A dois meses da saída do Reino Unido da União Europeia, no Fórum de Davos, a euronews entrevistou o primeiro-ministro da Irlanda. Num contexto de incerteza, Leo Varadkar rejeita uma saída sem acordo e pede mais garantias e menos promessas

euronews: Tem sido uma semana muito agitada em Davos. Penso que tivemos algumas novidades interessantes sobre o Brexit. Segunda-feira tivemos uma intervenção do ministro dos Negócios Estrangeiros polaco que sugeriu uma limitação temporal, um período de cinco anos, do mecanismo de salvaguarda. Uma solução apresentada para salvar o acordo de saída, porque há muitos estados membros preocupados com os seus cidadãos que vivem no Reino Unido. O que pensa desta hipótese?

Leo Varadkar, primeiro-ministro irlandês: Um dos aspetos que garantiu a paz na Irlanda nos últimos 20 anos foi o papel da União Europeia de eliminar muitas das diferenças entre o norte e o sul.

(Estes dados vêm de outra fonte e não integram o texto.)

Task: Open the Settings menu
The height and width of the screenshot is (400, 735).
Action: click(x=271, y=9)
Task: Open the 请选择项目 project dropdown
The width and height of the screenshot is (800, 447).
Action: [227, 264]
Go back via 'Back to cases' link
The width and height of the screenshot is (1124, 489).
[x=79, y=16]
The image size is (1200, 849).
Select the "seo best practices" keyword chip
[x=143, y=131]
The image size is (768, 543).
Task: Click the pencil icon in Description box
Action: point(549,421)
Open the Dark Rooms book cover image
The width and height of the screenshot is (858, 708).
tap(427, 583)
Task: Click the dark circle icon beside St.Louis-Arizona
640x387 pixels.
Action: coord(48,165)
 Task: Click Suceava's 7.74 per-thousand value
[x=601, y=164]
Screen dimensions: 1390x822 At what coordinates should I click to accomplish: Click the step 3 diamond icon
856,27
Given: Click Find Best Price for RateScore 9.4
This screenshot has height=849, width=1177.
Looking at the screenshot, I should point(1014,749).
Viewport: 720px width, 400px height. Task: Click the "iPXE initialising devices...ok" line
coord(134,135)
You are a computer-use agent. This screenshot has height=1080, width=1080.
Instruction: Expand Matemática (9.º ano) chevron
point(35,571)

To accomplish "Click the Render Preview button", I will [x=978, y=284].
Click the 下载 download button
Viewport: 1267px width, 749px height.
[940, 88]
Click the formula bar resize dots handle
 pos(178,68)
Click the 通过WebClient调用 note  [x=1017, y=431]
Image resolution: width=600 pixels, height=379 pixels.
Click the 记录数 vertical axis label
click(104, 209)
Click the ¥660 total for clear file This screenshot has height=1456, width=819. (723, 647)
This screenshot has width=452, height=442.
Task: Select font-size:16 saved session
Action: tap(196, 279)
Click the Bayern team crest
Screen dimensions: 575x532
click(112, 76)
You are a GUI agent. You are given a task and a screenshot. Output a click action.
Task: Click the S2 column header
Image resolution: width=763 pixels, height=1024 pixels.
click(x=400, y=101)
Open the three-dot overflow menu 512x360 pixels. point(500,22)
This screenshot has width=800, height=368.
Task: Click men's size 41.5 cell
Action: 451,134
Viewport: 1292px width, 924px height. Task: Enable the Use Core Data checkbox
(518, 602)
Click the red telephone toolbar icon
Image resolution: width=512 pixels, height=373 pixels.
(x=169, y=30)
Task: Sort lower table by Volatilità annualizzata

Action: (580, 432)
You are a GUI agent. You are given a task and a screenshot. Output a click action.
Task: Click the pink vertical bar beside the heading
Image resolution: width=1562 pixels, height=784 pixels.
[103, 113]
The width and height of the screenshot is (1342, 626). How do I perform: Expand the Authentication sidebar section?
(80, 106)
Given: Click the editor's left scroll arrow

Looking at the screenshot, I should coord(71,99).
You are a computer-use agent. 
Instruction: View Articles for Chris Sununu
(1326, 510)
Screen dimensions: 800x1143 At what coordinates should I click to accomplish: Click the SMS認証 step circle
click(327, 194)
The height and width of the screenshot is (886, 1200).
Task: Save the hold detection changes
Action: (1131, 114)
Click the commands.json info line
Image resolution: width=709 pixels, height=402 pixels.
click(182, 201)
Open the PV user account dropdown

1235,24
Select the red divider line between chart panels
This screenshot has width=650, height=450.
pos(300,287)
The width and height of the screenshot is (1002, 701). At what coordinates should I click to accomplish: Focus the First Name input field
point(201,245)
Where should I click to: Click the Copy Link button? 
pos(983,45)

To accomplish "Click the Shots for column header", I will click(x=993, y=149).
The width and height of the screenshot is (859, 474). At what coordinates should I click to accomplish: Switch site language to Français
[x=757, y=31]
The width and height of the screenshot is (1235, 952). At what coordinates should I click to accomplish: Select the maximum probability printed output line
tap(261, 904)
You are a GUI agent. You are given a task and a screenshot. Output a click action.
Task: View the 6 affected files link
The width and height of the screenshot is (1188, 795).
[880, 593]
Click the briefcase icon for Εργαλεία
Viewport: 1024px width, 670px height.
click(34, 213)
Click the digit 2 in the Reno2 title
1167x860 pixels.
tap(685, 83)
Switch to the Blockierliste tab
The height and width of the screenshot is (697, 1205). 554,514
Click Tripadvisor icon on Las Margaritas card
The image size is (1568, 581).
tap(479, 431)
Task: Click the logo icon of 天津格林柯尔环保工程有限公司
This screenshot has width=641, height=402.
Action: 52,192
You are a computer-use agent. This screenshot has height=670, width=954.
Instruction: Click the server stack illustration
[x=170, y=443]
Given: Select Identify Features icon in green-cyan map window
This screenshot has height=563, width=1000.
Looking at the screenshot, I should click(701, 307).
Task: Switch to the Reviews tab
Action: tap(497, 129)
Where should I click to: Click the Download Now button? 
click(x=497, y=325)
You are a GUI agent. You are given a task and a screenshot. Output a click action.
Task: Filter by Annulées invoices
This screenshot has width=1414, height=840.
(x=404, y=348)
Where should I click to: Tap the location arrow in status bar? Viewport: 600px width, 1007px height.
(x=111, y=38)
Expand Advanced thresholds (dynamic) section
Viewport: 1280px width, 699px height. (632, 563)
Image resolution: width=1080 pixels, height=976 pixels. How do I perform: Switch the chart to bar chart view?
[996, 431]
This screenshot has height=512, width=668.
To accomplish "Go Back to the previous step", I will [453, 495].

Um dos nossos grandes receios é que à medida que o Reino Unido saia regressem as diferenças e prejudiquem a paz. Aqui, em Davos, e sempre que viajo internacionalmente lembro às pessoas a atual situação da Irlanda e o que está em causa. O mecanismo de salvaguarda é um meio para chegarmos a um fim. Existe para dar ao povo da Irlanda do Norte e do Sul uma garantia juridicamente vinculativa e legalmente viável de que, independentemente do que aconteça como consequência do Brexit, não vai surgir novamente uma fronteira física na nossa ilha. E o problema com um limite de tempo é exatamente esse. Significa que não vamos ter uma fronteira física na nossa ilha nos próximos 3, 5, 6 ou 10 anos. Mas depois podemos ter. Aqui começa a dificuldade. Muitas vezes ouço pessoas no Reino Unido, especialmente pessoas que defendem o Brexit, dizer que não querem uma fronteira física mas que também não querem um mecanismo de salvaguarda. Mas o que é que oferecem em troca? Tudo o que oferecem é a promessa de que a situação será resolvida nos próximos dois anos ou a promessa de alguma espécie de tecnologia que ainda não existe.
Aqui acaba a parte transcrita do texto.